**Task prompt**
Return exactly the lines of the entries that start at the line containing "Task: Open 360安全卫士 from recommendations" and continue to the last line. Omit the pictures.

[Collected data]
[Start of Attachment]
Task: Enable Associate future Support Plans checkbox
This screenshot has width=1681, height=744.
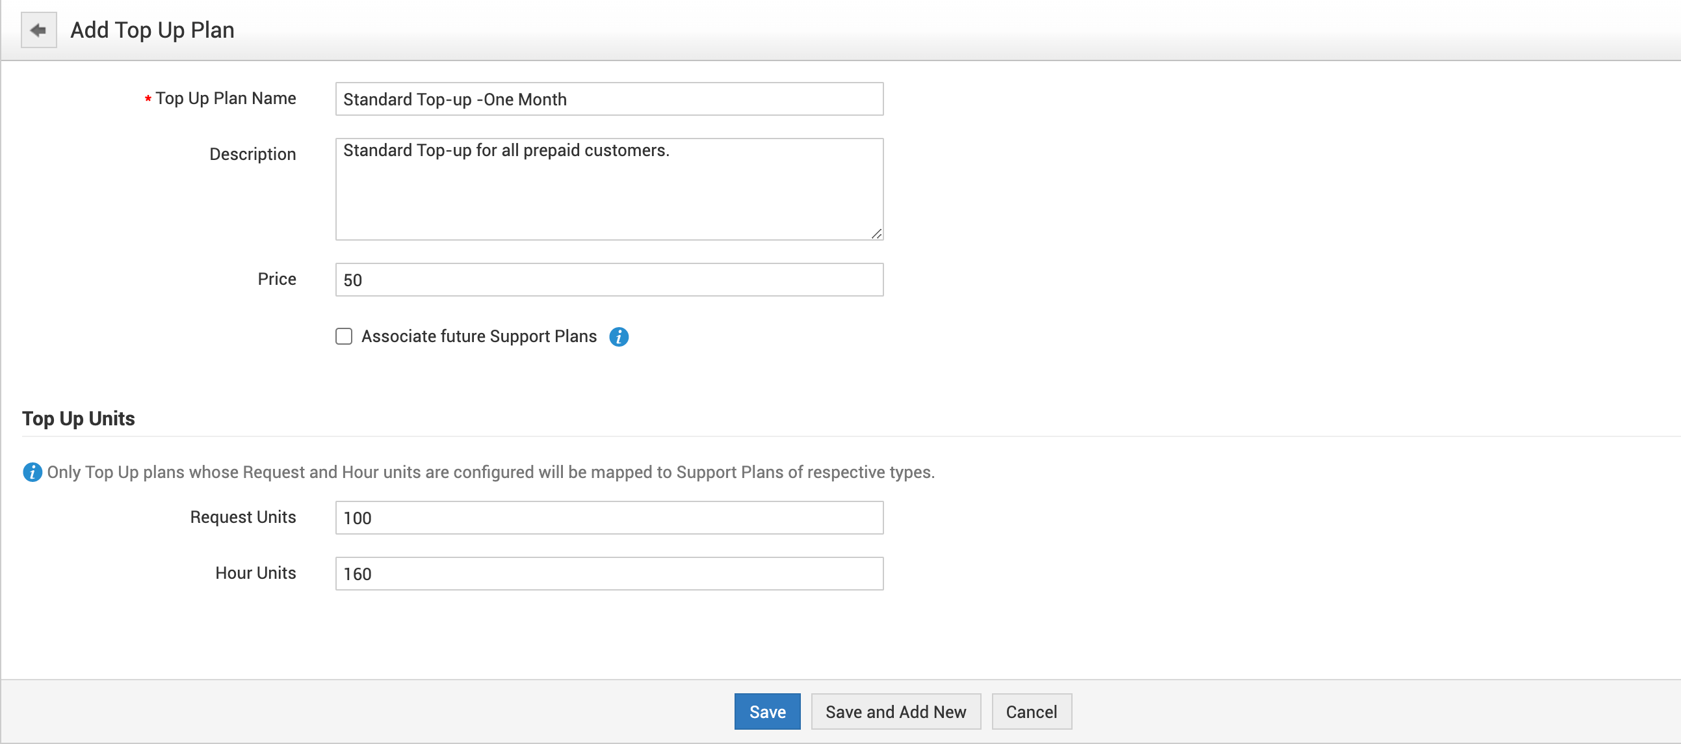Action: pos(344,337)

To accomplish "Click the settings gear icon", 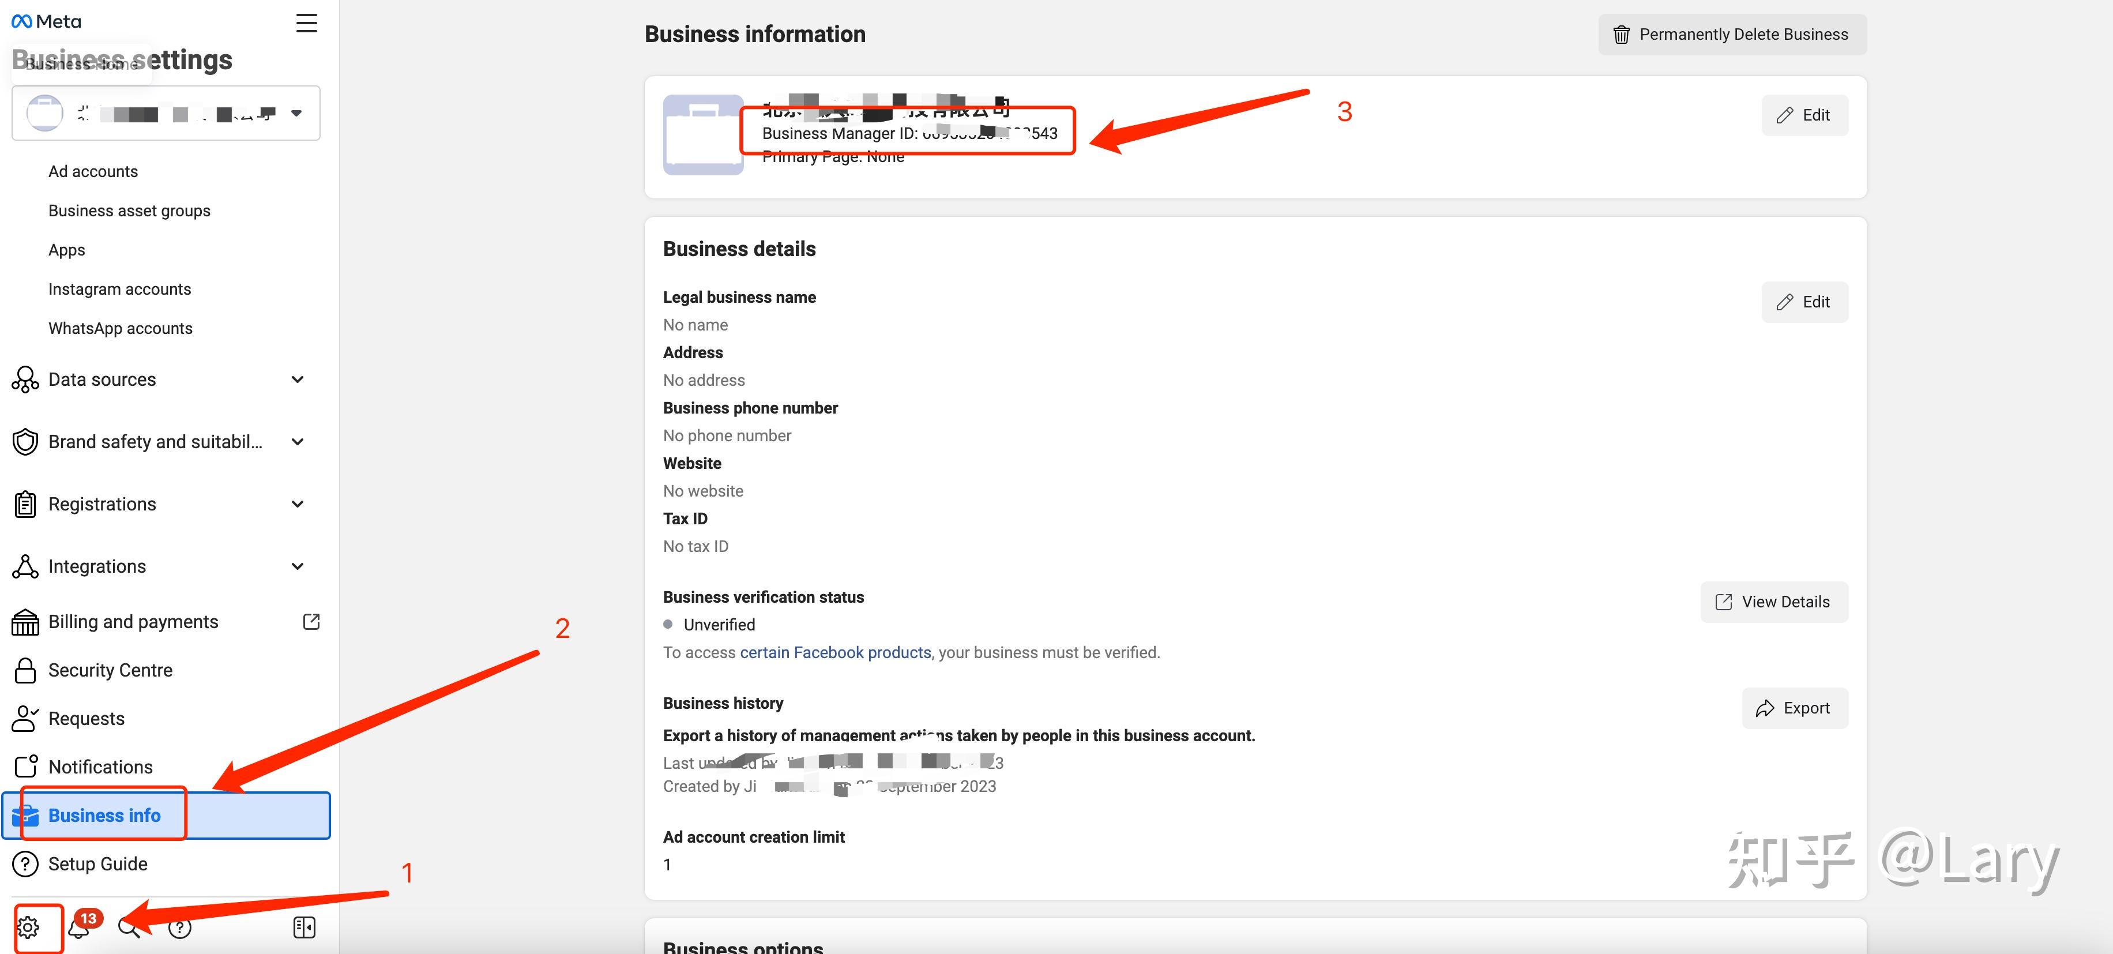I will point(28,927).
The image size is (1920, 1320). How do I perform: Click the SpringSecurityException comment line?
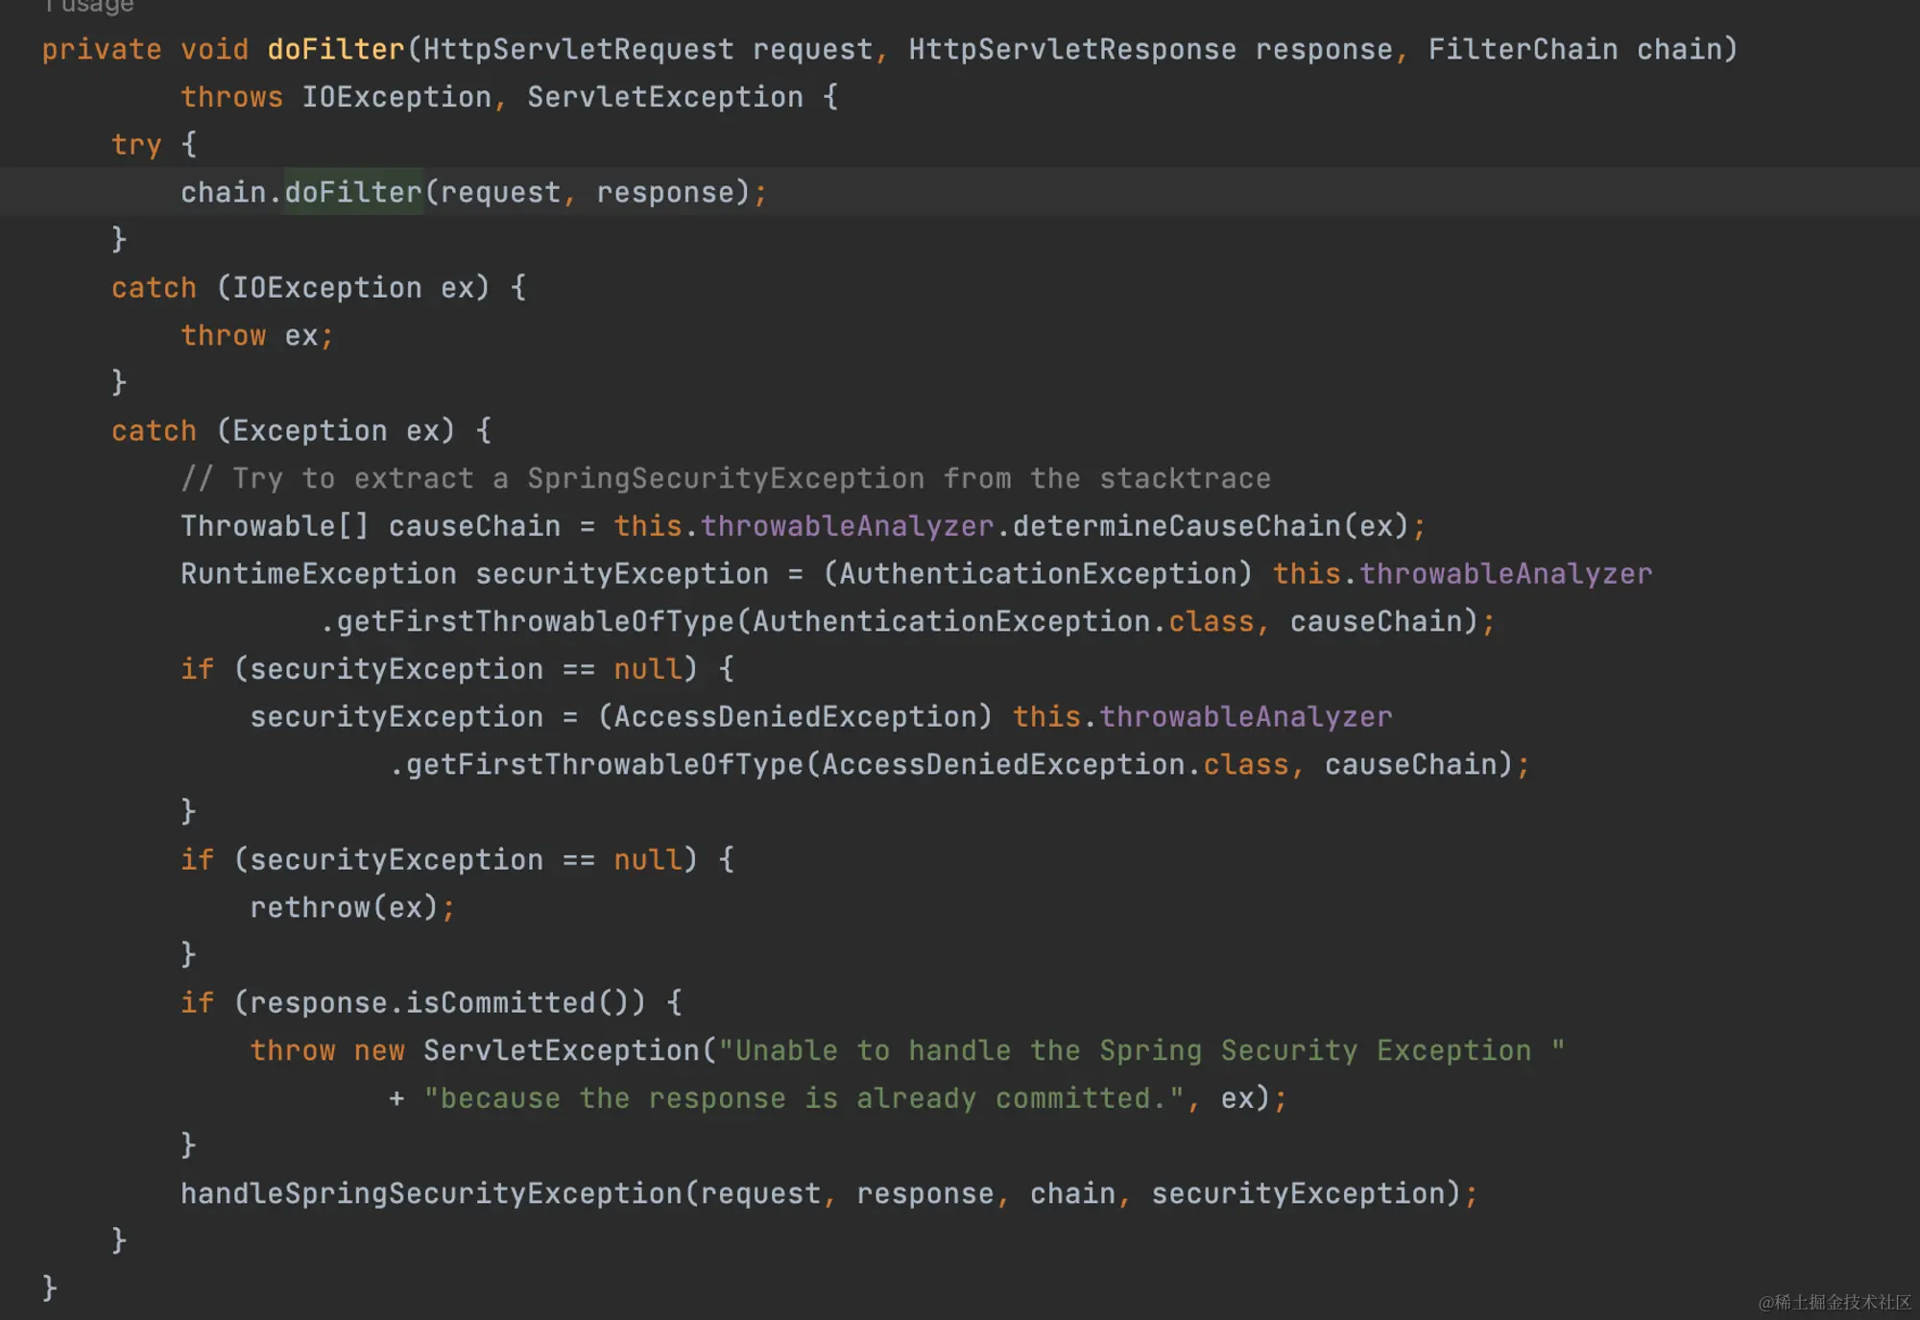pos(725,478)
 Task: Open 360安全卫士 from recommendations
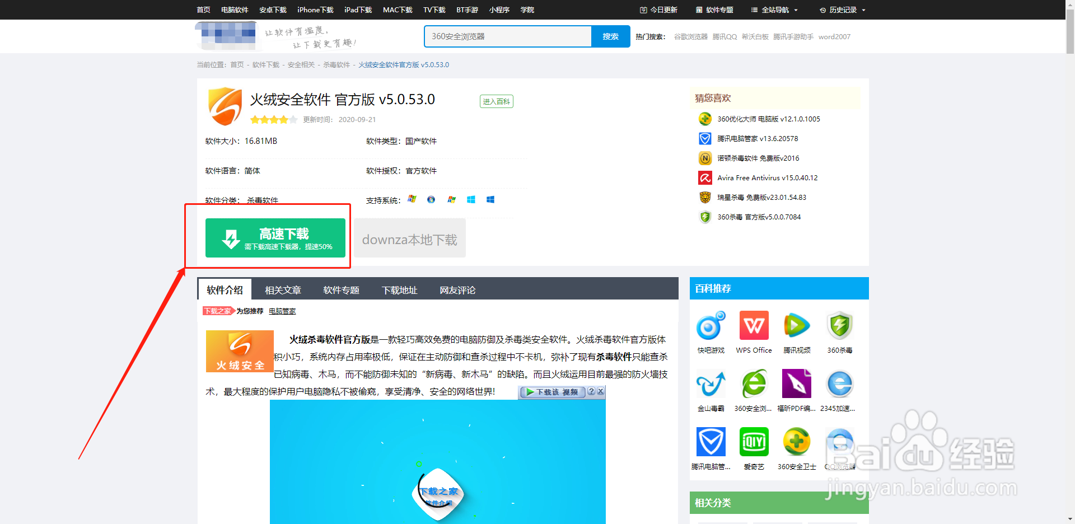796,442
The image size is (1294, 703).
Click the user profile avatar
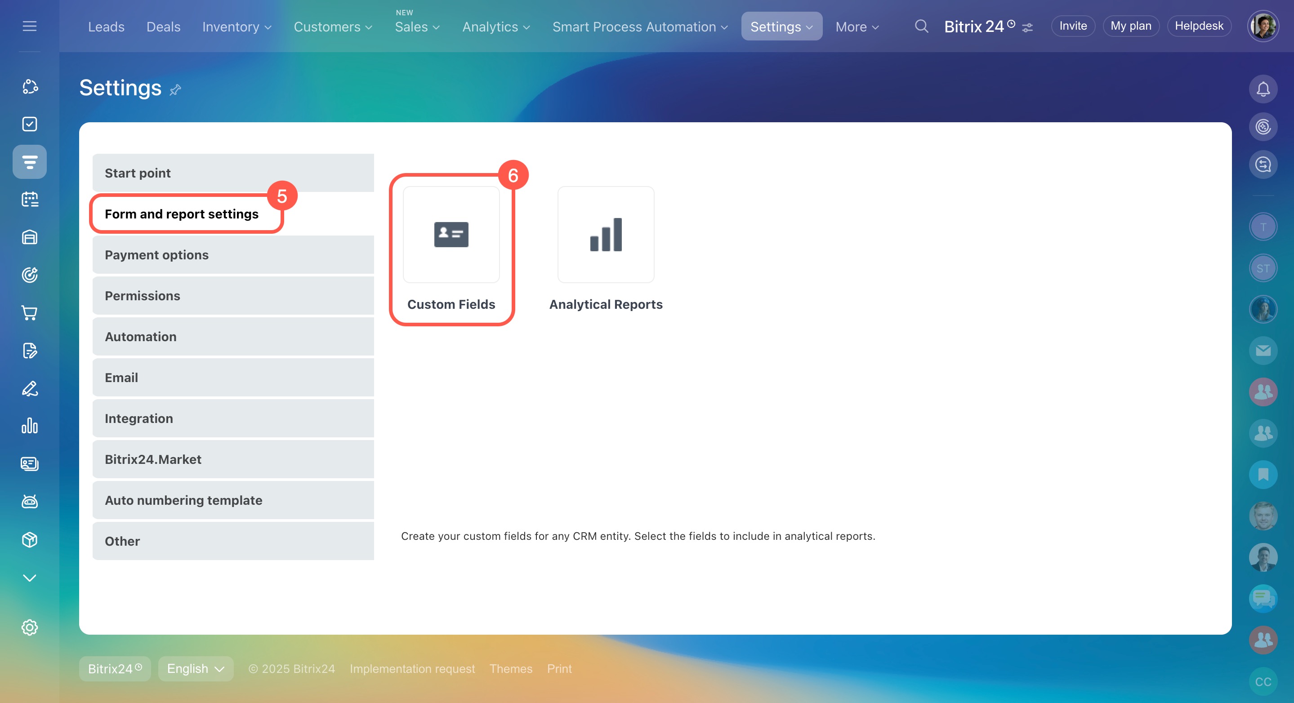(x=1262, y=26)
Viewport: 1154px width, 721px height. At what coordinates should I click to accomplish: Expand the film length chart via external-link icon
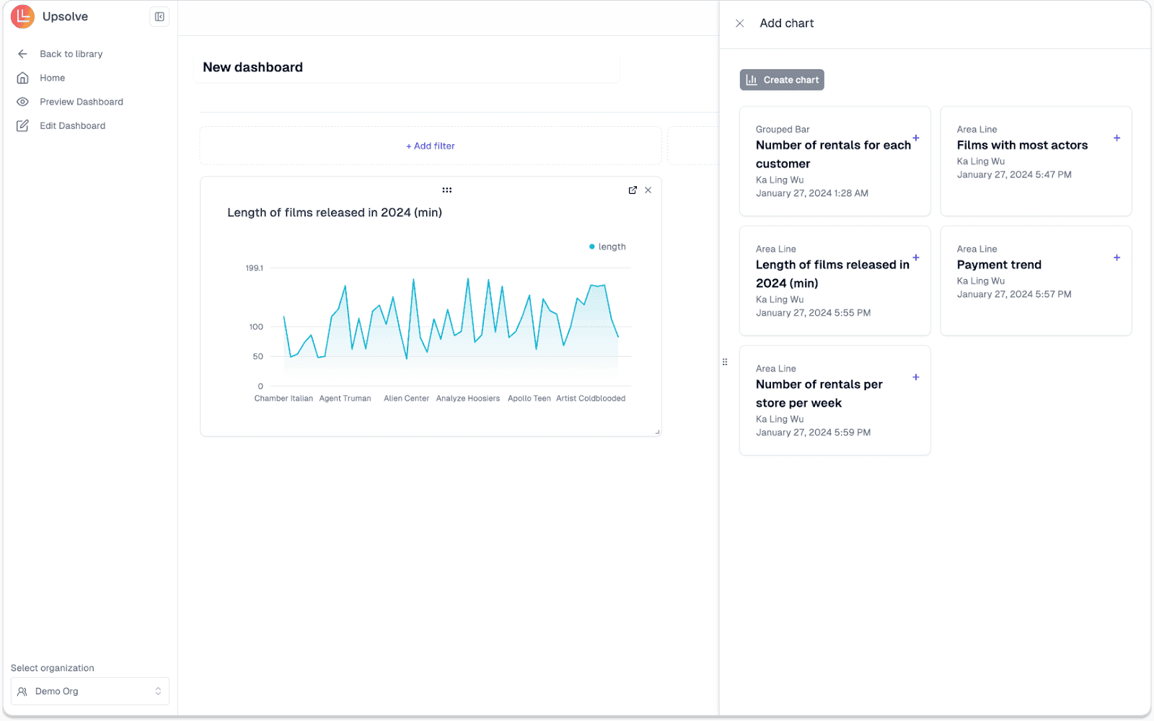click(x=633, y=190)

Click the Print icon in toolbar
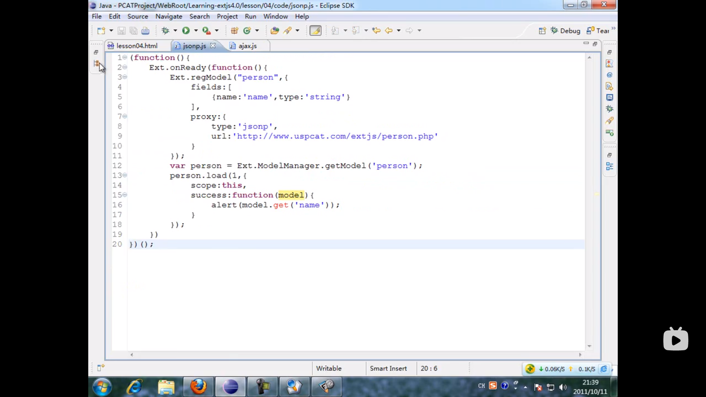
[End of Attachment]
**Exercise solution**
 Task: Open 360安全卫士 from recommendations
796,442
The image size is (1294, 703).
Click the user profile avatar
(x=1262, y=26)
Viewport: 1154px width, 721px height. At what coordinates should I click to accomplish: Expand the film length chart via external-link icon
click(x=633, y=190)

Click the Print icon in toolbar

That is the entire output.